Today’s Collines Rhodaniennes Syrah from Martin Clerc is a prime example, hailing from vineyards at the southern end of Côte-Rôtie but carrying the “catchall” IGP (Indication Géographique Protégée) designation instead. Clerc also produces top-flight Côte-Rôtie and Condrieu; today’s wine is like a ship’s tender, transporting you to Côte-Rôtie in an agile, less elaborate vessel. What floored me when I tasted Clerc’s ’18 is how tantalizingly close it comes to “actual” Côte-Rôtie at this exceptionally low price. It exemplifies one of the Cardinal Rules of value hunting: Look for the ‘lower-tier’ bottlings from upper-tier producers/places. When they go low, it’s still pretty darn high—I can’t think of a better example than this!
My colleague described this Syrah as “Côte-Rôtie gone acoustic,” which sums it up nicely (and musically): It really captures all the things I love about Northern Rhône Syrah, especially its aromatic components and its savory, meaty qualities on the palate. Only about 6,000 bottles are produced in any given vintage, which makes the price even more surprising—it’s a true “farm-to-table” wine priced like something mass-produced, which is always exciting to find.
The Clerc family domaine is headquartered just outside Condrieu and consists of 8.5 hectares of vineyards in an assortment of municipalities in the Côte-Rôtie and Condrieu appellations. Martin Clerc’s father, Louis, established the estate in 1991 and released the first wines under the family label in 2000; Martin eventually joined the family business and eventually took over after Louis’ untimely death in 2007. Since 2013, Martin, who studied in Burgundy, has been fully in charge of winemaking.
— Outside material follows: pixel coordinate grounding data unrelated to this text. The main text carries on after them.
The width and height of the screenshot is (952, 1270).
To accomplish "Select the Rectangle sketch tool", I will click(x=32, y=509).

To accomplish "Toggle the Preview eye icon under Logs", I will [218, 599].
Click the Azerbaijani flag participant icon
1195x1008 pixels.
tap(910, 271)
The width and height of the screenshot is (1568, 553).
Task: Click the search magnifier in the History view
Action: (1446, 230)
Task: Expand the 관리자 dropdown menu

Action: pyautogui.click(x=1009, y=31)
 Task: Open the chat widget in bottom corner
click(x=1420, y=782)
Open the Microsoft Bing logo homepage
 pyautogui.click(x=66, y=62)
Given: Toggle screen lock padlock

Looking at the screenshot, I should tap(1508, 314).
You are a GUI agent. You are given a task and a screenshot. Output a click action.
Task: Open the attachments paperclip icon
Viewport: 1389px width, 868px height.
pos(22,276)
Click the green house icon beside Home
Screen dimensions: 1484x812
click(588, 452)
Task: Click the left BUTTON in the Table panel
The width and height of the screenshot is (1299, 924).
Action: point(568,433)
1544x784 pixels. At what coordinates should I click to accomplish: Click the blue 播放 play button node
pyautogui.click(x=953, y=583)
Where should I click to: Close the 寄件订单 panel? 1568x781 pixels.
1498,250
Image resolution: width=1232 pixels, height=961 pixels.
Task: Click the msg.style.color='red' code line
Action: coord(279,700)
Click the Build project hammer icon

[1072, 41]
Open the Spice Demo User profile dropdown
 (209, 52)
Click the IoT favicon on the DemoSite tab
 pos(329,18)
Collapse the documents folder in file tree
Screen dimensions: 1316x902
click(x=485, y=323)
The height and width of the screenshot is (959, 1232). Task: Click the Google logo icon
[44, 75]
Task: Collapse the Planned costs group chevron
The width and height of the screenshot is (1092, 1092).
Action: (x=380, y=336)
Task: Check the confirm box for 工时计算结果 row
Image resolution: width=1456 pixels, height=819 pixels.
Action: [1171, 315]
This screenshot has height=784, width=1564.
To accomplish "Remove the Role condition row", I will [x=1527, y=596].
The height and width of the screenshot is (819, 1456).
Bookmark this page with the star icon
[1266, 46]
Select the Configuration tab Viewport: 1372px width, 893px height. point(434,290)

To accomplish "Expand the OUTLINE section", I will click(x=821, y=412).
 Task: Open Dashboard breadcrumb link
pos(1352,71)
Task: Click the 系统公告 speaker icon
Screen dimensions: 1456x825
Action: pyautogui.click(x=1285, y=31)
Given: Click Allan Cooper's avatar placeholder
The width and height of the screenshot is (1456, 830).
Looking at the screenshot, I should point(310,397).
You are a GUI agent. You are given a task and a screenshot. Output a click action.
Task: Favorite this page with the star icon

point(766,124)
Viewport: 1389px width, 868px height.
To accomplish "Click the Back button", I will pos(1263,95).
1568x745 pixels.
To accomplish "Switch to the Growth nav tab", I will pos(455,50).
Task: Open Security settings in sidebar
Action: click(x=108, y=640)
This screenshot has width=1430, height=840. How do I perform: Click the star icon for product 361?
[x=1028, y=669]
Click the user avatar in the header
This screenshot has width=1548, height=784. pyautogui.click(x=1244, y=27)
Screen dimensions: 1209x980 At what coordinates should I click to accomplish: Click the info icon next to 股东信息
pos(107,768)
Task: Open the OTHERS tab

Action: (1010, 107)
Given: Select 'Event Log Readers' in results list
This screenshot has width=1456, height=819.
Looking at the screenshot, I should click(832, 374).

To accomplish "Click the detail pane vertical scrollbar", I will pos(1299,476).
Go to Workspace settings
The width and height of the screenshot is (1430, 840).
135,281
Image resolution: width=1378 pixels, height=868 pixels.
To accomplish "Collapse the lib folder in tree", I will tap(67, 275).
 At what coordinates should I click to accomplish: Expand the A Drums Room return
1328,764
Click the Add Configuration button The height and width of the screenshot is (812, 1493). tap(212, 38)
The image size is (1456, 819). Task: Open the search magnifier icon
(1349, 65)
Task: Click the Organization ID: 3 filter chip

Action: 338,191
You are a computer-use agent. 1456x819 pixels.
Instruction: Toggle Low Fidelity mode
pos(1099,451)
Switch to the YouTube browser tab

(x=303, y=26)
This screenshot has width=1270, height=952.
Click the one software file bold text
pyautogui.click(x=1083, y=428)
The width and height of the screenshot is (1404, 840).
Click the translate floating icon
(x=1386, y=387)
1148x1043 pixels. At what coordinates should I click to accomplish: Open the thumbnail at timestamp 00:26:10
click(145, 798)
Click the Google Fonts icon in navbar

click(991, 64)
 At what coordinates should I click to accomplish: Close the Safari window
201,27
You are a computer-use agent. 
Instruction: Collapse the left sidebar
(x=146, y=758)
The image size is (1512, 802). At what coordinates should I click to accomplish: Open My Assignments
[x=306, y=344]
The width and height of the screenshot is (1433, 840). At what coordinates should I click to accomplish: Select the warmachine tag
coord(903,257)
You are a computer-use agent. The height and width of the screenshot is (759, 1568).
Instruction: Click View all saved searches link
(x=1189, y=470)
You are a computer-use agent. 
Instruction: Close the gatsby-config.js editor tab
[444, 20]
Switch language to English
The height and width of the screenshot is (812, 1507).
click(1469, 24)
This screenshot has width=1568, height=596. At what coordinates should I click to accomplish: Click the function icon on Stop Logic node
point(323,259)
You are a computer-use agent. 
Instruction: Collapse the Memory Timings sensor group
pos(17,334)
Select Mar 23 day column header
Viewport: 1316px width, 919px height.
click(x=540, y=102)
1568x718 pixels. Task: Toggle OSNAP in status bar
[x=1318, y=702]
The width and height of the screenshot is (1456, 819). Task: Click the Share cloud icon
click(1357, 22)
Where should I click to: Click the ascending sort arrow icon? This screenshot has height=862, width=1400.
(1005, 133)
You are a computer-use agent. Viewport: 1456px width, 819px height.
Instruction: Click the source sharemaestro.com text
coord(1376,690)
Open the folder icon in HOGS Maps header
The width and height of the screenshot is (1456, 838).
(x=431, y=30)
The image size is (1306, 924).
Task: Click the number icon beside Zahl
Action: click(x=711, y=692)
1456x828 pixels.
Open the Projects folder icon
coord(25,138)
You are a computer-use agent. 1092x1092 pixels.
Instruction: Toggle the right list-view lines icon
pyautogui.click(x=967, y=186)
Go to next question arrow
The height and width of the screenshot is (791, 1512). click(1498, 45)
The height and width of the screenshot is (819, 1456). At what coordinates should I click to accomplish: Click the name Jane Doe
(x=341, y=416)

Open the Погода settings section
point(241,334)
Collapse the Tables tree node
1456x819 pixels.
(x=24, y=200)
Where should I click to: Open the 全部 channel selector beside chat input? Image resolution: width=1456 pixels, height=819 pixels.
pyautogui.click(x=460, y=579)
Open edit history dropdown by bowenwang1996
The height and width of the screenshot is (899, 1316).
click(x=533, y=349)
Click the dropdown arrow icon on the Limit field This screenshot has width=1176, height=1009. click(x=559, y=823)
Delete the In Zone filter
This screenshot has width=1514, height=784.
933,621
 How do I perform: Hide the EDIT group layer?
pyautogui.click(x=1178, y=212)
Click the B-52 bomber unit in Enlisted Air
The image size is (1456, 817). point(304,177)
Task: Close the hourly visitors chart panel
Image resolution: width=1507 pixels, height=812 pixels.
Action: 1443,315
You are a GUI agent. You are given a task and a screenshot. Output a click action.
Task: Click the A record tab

Today’s wine is sourced from a 1.5-hectare vineyard in Clerc’s home village of Tupin-et-Semons, at the southern end of the Côte-Rôtie AOC. Crafted from 100% Syrah and aged in a combination of barrels and stainless steel tanks, it’s a transparent, high-energy expression of Syrah as grown in the sandy, granitic soils of the Northern Rhône. In the glass, it’s a deep, reflective ruby with flashes of garnet and magenta, with pitch-perfect Syrah aromas of brambly black raspberry, plums, currants, lavender, black olive, bay leaf, cured meat, and cracked black pepper. It is medium-bodied, bright, and surprisingly powerful at just 12.5% a.b.v., finishing with violet-scented florals and mouthwatering freshness. Decant it 30 minutes before serving it at 60-65 degrees in Burgundy stems to highlight its perfumed aromas, or lay it down for a few years—it’s got the structure for 3-5 years in the cellar if kept well, and is sure to keep getting better and better. I can’t overstate what a killer value this is, but what will really bring it home is a delicious meal with a bottle (or two) on center stage: Pair it with the aromatic braise in the attached recipe, and let the magic happen. Cheers!